■ WORK ORDER ■
Please list every percentage figure in the cardiac rehabilitation text below, along with what each one measures.
[Opening SELECTED TEXT section]
Implementing a comprehensive cardiac rehabilitation (CR) program may ultimately cut costs by reducing the number of hospital readmissions and lowering mortality from cardiovascular disease, according to study results presented Oct. 17 at the Canadian Cardiovascular Congress in Montreal.
Dennis Humen, MD, of Western University in London, Ontario, and his colleagues analyzed the outcomes of 47 trials involving more 10,700 patients who participated in CR. They estimated how much CR would cost for the 3,500 patients who experience a cardiac event in southwestern Ontario every year and projected their figures over a two-year follow-up period.
Their analysis of previous literature found that CR was associated with a 26 percent decline in hospital readmissions and a 31 percent decrease in cardiovascular mortality. After a number of cost calculations that took average admission costs and control event rates and the number of patients who would die into account, they estimated that enrolling patients into CR and following them for two years would cost about $5.2 million [$5.4 million Canadian dollars]. CR, therefore, would save $378,013 [$389,729 Canadian dollars].
The findings, Humen said in a press release, suggest that comprehensive CR is a sound clinical and financial decision.
"We found that cardiac rehabilitation programs have a financial 'return on investment' of about 7 percent,” he said. "Not only is cardiac rehab the pillar of preventing a second cardiac event; it also makes good business sense."
[Closing SELECTED TEXT section]
[Opening DATA EXTRACTS section]
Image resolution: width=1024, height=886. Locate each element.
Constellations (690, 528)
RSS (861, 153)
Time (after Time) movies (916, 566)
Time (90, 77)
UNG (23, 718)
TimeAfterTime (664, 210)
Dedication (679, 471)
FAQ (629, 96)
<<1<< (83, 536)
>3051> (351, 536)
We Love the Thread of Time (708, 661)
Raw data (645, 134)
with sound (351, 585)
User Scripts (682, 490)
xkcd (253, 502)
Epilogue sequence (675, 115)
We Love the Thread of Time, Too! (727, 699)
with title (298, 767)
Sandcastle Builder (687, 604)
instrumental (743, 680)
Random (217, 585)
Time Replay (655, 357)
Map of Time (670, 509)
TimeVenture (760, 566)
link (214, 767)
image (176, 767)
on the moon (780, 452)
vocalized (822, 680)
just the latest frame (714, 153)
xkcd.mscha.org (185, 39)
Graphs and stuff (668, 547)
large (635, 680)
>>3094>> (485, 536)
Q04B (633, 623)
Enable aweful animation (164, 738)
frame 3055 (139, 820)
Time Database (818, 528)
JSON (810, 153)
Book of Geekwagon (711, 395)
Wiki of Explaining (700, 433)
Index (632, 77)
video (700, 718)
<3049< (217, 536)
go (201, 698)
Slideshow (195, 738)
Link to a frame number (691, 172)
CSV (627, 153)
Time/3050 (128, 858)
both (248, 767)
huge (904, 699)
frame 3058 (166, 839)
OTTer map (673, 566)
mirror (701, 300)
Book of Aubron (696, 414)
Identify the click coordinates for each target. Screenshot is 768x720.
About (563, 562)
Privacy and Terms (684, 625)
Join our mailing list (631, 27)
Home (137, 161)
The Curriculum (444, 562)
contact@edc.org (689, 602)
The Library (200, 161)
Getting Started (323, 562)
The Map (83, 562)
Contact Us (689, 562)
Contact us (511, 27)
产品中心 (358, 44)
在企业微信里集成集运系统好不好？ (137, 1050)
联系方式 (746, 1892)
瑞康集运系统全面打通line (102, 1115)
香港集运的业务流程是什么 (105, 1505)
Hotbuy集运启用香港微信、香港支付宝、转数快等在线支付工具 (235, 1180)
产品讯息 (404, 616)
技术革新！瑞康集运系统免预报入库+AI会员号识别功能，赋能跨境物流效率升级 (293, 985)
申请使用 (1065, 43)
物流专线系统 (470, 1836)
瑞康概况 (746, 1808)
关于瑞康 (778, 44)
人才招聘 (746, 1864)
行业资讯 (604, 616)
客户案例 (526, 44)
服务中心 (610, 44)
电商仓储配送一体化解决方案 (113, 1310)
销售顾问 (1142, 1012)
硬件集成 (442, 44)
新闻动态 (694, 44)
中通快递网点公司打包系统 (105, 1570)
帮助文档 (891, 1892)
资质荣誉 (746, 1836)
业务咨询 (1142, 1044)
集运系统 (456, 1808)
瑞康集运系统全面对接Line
[Closing DATA EXTRACTS section]
■ YOUR SOLUTION ■
- 26 percent: the decline in hospital readmissions associated with CR
- 31 percent: the decrease in cardiovascular mortality associated with CR
- About 7 percent: the financial "return on investment" of cardiac rehabilitation programs